The most prominent adverse effects of nonsteroidal anti‐inflammatory drugs (NSAIDs) such as diclofenac (DF) are hepato‐renal damage. Natural antioxidants can be preferred as an alternative and/or combination to improve this damage. This present study was conducted to evaluate the protective effect of Tubuloside A (TA) against diclofenac (DF)‐induced hepato‐renal damage. TA (1 mg/kg, ip) was administered to male Sprague–Dawley rats for 5 days, and DF (50 mg/kg, ip) was administered on Days 4 and 5. Plasma aspartate amino transferase, alanine amino transferase, alkaline phosphatase, blood urea nitrogen and creatinine were measured to evaluate liver and kidney functions. Additionally, oxidative stress parameters (malondialdehyde, glutathione, superoxide dismutase, catalase, and 8‐oxo‐7,8‐dihydro‐2′‐deoxyguanosine) in blood, liver, and kidney tissues, changes in mRNA expression of genes involved in the Nrf2/HO‐1 signalling pathway (Nrf2, HO‐1, NQO‐1, IL‐6, iNOS, Cox‐2, TNF‐α, IL1‐β and NFκB) and apoptotic process (Bcl‐2, Cas‐3 and Bax) in liver and kidney tissues were determined. Additionally, tissue sections were evaluated histopathologically.

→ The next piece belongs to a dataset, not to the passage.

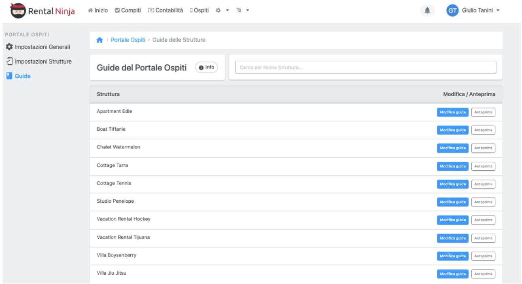The image size is (522, 284).
Task: Open the Ospiti menu
Action: coord(199,11)
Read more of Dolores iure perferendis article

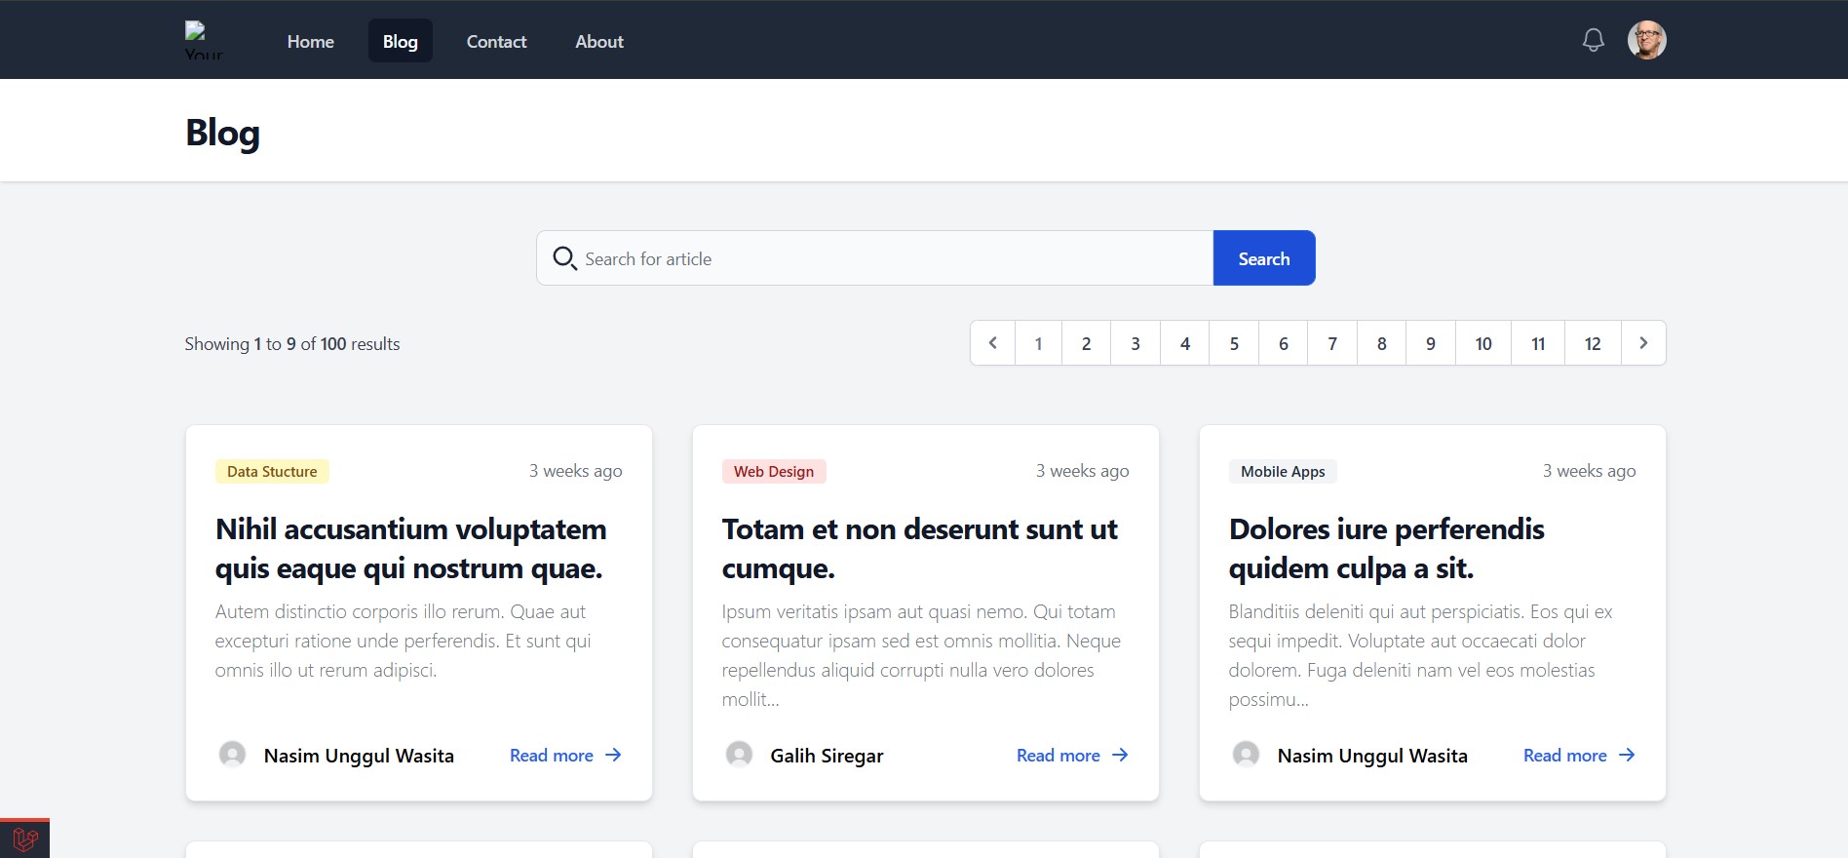pyautogui.click(x=1578, y=756)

Biochemical, histopathological, and molecular results demonstrated the hepato‐renal toxic effects of DF, and TA treatment protected the liver and kidney from DF‐induced damage. This provides an explanation for the hepato‐nephro damage caused by DF and offers new ideas and drug targets together with TA for the prevention and treatment of DF injury.